§ **EXERCISE AIM**: Render everything from the first of the rows below through the line containing "click(666, 57)", inclusive, as a Markdown table with the columns Line No. and Text. Number each line, and leave out the blank lines.

§ **DATASET ENTRIES**:
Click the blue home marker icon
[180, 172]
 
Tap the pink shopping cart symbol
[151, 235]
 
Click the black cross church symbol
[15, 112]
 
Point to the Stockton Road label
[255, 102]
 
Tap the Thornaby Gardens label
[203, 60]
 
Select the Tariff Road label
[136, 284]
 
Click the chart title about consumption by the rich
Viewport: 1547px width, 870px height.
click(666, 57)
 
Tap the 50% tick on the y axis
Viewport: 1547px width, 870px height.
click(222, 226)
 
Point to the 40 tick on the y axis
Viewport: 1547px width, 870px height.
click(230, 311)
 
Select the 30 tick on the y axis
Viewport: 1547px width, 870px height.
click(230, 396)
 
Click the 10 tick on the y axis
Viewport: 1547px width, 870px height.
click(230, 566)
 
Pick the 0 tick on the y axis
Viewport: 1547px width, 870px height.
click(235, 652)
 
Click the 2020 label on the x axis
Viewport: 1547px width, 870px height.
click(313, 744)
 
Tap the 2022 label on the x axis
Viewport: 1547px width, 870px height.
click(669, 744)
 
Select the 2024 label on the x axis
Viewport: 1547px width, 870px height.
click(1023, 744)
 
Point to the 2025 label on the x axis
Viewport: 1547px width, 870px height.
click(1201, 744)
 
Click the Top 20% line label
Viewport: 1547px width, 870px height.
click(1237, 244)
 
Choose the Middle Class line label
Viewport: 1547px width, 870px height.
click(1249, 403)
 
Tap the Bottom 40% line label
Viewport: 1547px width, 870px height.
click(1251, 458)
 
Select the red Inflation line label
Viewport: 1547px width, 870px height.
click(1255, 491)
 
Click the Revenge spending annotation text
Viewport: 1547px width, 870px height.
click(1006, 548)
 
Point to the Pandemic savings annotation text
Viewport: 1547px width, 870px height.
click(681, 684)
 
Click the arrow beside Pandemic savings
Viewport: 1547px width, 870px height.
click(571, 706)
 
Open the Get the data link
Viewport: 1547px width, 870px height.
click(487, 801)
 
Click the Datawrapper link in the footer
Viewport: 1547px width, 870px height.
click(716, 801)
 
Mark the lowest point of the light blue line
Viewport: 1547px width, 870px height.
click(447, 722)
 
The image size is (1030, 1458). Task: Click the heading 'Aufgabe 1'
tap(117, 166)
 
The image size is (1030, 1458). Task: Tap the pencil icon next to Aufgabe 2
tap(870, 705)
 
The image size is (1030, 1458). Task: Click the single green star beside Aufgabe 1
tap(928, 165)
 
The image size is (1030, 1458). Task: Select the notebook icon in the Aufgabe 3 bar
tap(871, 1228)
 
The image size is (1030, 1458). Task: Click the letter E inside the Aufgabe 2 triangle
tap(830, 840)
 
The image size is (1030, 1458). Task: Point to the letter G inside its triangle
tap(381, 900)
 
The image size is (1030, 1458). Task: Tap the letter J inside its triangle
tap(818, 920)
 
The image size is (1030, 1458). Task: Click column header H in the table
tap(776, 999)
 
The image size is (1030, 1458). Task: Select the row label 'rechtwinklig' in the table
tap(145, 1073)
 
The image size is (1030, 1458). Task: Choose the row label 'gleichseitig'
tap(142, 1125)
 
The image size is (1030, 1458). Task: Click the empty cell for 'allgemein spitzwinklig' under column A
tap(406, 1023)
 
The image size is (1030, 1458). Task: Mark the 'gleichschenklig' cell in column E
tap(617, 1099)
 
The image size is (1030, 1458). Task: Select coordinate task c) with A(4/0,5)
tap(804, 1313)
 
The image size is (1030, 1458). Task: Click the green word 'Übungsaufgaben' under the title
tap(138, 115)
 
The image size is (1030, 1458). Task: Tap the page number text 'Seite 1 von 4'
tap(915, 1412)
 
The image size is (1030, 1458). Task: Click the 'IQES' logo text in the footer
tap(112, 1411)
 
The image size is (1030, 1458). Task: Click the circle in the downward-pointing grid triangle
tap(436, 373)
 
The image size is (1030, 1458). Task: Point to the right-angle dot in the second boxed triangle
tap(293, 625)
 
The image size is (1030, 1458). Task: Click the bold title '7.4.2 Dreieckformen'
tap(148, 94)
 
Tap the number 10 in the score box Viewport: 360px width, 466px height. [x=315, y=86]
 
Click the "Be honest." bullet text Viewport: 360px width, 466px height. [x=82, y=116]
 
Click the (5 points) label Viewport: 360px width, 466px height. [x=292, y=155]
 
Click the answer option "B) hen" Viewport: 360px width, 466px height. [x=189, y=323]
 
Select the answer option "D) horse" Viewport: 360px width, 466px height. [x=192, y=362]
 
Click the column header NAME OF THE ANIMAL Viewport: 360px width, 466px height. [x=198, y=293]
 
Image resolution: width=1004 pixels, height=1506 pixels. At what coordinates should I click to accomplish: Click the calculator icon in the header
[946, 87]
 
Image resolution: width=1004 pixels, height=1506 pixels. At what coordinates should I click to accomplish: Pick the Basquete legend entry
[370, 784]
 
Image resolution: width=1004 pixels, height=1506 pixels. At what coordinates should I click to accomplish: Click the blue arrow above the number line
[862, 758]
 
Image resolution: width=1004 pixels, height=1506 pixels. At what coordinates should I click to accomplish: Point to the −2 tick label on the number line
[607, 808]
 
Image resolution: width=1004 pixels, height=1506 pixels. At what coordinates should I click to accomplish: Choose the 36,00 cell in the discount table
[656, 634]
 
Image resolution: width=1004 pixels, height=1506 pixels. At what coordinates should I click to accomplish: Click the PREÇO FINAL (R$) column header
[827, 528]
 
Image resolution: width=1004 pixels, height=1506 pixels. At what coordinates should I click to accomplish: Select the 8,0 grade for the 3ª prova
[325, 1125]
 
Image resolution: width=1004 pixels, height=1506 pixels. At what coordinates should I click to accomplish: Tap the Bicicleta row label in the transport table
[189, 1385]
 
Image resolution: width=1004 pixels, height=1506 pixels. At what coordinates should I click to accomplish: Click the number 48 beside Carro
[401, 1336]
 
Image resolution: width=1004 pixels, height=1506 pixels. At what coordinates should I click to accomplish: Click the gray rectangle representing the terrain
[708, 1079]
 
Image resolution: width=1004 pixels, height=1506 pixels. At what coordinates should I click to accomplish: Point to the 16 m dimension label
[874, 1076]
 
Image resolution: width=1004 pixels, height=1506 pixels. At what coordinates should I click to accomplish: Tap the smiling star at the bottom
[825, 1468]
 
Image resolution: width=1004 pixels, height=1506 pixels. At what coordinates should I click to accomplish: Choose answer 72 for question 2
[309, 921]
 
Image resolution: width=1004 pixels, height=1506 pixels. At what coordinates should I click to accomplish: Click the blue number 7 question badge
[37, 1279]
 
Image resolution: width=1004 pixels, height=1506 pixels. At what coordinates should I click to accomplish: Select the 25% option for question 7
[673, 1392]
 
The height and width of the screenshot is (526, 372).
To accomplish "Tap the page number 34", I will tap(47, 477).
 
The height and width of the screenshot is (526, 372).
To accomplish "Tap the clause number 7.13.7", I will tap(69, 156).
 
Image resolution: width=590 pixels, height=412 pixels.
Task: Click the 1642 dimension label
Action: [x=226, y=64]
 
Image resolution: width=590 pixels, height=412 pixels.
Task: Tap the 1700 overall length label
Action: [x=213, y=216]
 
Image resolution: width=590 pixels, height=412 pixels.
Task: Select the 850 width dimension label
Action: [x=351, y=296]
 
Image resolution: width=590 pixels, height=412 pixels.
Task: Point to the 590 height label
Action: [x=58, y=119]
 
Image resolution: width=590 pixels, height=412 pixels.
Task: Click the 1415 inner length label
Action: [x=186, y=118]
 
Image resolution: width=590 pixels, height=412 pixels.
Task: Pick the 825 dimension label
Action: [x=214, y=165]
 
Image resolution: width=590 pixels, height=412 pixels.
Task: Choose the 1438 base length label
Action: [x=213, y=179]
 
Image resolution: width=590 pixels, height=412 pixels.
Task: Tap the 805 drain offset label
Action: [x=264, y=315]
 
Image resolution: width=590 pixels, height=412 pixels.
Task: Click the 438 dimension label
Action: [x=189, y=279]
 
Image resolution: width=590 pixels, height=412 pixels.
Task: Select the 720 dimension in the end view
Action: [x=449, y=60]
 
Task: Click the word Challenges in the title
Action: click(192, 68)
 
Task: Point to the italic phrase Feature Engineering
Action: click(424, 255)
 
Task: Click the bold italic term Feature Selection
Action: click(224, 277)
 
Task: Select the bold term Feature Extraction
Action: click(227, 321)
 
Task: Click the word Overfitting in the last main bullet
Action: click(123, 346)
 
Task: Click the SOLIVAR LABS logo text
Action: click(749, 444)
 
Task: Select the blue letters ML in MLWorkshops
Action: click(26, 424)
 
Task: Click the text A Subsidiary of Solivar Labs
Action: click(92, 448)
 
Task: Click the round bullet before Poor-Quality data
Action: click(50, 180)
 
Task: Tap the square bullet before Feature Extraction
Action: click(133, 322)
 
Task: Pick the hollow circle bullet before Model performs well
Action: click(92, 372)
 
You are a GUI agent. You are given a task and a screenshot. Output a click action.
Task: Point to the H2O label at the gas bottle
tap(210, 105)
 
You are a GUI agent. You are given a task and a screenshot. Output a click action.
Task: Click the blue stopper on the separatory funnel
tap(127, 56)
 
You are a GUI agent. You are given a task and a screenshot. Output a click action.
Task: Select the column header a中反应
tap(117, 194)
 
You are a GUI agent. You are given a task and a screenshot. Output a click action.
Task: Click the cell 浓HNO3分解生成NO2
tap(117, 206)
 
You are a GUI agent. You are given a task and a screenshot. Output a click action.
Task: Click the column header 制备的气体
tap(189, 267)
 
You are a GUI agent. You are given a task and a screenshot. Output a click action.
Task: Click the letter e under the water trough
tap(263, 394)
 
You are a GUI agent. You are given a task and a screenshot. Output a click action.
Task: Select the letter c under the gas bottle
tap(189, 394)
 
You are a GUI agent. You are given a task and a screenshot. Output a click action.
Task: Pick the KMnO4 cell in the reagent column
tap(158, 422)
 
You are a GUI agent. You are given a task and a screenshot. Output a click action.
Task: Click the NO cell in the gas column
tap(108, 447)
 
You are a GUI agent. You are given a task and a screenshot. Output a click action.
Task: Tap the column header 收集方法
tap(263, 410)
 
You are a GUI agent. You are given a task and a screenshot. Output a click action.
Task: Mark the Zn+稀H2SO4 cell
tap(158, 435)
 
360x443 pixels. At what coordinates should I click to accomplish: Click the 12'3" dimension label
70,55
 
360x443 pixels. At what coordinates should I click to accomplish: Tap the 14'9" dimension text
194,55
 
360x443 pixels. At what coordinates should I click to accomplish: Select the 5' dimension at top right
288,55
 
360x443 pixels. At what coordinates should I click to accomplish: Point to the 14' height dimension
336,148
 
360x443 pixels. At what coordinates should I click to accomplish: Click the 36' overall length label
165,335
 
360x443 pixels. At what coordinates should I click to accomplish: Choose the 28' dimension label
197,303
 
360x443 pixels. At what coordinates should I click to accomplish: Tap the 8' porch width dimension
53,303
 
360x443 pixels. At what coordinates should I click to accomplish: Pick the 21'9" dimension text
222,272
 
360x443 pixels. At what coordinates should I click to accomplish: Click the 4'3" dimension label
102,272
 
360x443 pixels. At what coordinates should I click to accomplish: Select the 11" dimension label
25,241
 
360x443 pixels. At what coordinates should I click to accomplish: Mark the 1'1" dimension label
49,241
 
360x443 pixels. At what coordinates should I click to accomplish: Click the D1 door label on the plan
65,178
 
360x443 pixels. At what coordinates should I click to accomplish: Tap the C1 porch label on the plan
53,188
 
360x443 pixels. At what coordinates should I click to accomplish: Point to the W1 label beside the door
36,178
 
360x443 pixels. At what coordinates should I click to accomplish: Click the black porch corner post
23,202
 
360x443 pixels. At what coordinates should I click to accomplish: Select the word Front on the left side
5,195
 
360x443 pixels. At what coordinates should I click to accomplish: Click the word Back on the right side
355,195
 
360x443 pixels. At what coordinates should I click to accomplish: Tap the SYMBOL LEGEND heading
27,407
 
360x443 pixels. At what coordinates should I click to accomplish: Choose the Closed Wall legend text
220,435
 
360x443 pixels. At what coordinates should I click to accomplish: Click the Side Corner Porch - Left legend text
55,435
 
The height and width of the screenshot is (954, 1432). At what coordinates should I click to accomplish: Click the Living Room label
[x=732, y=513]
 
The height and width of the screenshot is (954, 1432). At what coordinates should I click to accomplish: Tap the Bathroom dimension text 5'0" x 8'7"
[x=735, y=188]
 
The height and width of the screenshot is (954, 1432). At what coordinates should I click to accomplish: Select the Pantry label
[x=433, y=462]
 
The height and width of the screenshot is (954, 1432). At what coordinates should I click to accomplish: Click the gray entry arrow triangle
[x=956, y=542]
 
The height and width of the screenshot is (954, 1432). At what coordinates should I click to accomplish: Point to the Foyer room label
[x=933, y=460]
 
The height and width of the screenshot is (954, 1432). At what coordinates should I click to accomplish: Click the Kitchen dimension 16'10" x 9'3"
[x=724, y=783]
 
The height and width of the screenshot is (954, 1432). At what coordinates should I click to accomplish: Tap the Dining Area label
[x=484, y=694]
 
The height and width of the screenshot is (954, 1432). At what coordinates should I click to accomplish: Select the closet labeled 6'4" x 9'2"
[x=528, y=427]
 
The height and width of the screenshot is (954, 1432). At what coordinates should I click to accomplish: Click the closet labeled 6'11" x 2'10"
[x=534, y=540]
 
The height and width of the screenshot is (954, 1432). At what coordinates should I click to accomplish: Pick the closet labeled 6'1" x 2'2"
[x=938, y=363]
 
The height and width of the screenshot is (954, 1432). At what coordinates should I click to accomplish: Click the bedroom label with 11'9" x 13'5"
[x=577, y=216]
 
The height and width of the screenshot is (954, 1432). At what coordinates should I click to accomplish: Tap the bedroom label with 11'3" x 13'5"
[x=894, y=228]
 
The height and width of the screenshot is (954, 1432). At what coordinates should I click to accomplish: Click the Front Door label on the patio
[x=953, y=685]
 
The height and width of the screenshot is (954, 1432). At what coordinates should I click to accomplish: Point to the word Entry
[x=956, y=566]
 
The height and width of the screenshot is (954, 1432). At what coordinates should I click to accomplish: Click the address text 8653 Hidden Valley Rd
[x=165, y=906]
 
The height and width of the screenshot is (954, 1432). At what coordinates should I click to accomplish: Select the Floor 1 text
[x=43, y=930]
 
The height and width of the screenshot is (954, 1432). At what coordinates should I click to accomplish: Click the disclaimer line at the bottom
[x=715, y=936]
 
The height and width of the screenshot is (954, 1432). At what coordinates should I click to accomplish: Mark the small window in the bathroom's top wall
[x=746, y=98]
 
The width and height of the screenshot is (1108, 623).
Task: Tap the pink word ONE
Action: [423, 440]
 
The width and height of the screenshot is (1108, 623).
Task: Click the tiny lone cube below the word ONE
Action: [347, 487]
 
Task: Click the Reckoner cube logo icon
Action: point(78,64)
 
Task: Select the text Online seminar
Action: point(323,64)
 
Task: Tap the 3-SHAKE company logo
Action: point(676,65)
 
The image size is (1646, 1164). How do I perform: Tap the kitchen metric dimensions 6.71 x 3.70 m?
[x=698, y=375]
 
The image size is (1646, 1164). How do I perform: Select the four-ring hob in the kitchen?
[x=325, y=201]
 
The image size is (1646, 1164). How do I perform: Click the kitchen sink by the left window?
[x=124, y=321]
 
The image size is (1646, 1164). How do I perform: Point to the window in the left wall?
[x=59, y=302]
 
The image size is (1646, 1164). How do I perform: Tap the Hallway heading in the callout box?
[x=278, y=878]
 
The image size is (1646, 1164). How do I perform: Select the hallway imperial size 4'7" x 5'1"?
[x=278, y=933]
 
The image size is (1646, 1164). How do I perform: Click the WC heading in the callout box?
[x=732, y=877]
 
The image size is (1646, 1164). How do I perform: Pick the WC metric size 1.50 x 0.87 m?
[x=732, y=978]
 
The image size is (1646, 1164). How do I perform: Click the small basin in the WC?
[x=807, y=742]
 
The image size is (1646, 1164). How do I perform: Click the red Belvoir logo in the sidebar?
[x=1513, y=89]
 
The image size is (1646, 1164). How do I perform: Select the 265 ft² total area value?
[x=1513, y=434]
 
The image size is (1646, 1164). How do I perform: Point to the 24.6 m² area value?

§ **RESPONSE TO THE TASK**:
| Line No. | Text |
|---|---|
| 1 | Click the blue home marker icon |
| 2 | [180, 172] |
| 3 | Tap the pink shopping cart symbol |
| 4 | [151, 235] |
| 5 | Click the black cross church symbol |
| 6 | [15, 112] |
| 7 | Point to the Stockton Road label |
| 8 | [255, 102] |
| 9 | Tap the Thornaby Gardens label |
| 10 | [203, 60] |
| 11 | Select the Tariff Road label |
| 12 | [136, 284] |
| 13 | Click the chart title about consumption by the rich |
| 14 | Viewport: 1547px width, 870px height. |
| 15 | click(666, 57) |